Una visita a una finca de cultivos Hidropónicos

   Hoy me toca visitar a mi amigo y cliente; por lo que se trata de un doble placer, de una visita profesional y a la vez una agradable visita a mi amigo y compañero Nico, que ha decididido instalarse en una finca que ha adquirido en España, movido por los interesantes y favorables vientos que corren en las tierras que salen a la venta en España; en la actualidad, quizás presionados por la crisis que reina en Europa, los precios de las tierras y explotaciones agricolas, han caido en picado; encontrandose verdaderas gangas en la mayoría de las regiones españolas.

   Con una inversión más que razonable, mi amigo Nico, un belga decidido a abandonar sus húmedas y frías tierras; dominadas por la penumbra y la oscura y húmeda niebla de su tierra, e instalarse en las soleadas, luminosas y bellísimas tierras de Huelva; en el sur de España, cerca de Sevilla y muy cerca del mar.

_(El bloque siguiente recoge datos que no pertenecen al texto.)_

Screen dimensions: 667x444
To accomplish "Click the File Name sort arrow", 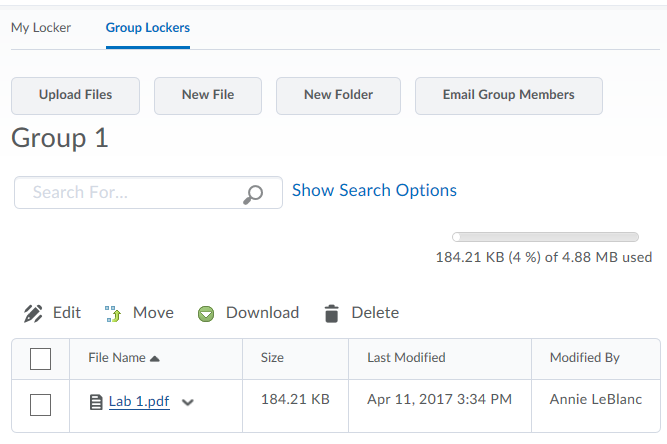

   Ha decidido llevar a cabo una explotación de hortalizas en cultivo hidropónico; para ello en sus tierras franco-arenosas, se ha proocupado de realizar una módelica instalación en las zonas bajas de su flamante finca, en los valles llanos y con acuiferos cercanos, de aguas frescas y puras, filtradas por las extensas y profundas arenas.

   Ha reservado las zonas más abruptas de su enorme finca; el bosque de encina, Jara y retama, para otra producción interesantísima, la producción intensiva de Trufas; que han inoculado en la raiz de la vegetación autoctona; de esta forma respeta el bosque mediterraneo a la vez que lo rentabiliza.

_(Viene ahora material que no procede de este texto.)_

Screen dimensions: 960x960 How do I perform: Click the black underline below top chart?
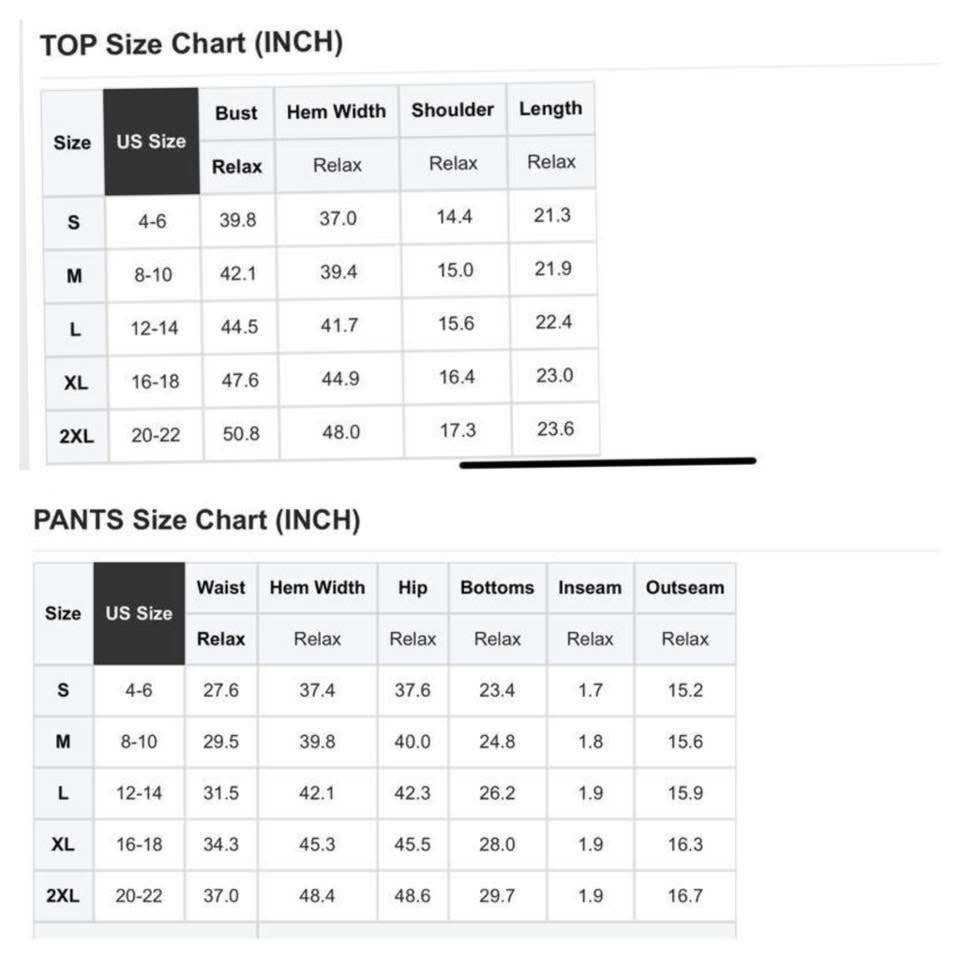608,463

   Legué a la finca a primeras horas de la mañana, procedente de Sevilla, pilotando mi avión, una Cessna 210 de seis plazas, pero pilotada por mí y como único pasajero; la llegada a la finca resultó emocionante,a pie de la cabecera de la magnifica pista; un camino asfaltado de 1.500 m de longitud y 6 m de anchura, me esperaba mi amigo Nico, que me recogió en el todoterreno y me llevó al cortijo, donde desayunamos unas migas con chorizo de la sierra y regadas con aguardiente de Calaña.

   Tras el exquisito desayuno, me llevó a enseñarme las magníficas instalaciones; comenzamos por el cabezal de riego, que absolutamente informatizado, se ocupaba de mantener las constantes de pH. conductividad y concentraciones de nutrientes, de forma automática, en el circuito de agua que recorre las tuberías de PVC que sostienen las raices de las plantas.

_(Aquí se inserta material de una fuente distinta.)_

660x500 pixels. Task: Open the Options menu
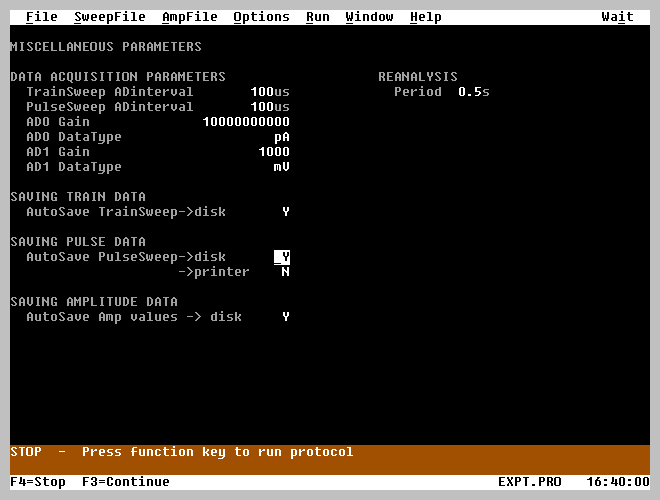(261, 17)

   Fue necesario tomar muestras del fluido circulante en cada uno de sus púntos críticos; para poder comparar los contenidos en cada uno de los lugares del circuito; tanto a la salida de la bomba impelente, como en el retorno, para ver el consumo que hacen las plantas de cada uno de los nutrientes; así como de las variaciones de las constantes.

   Las muestra las puse a salvo de golpes, en una caja que hacía las veces de arca protectora.

   Pasamos luego a una de las salas de cultivo, con sus suelos hormigonados y de una impoluta limpieza y desinfección; allí realizamos un muestreo de hojas, para su posterior análisis foliar y poder determinar alguna posible deficiencia nutricional.

   Tras la cuidadosa recogida de muestras; cosa que hacemos con regularidad todos los meses y las transportamos a nuestro laboratorio de Sevilla, para las determinaciones nutricionales; fuimos a ver el frondoso y tupido encinar y monte bajo; tambien recogimos allí unas muestras de las micorrizas instaladas en las raices de las encinas y de las jaras; haríamos un analisis microbiológico de las mismas, para comprobar su extensión e implantación en las distintas especies.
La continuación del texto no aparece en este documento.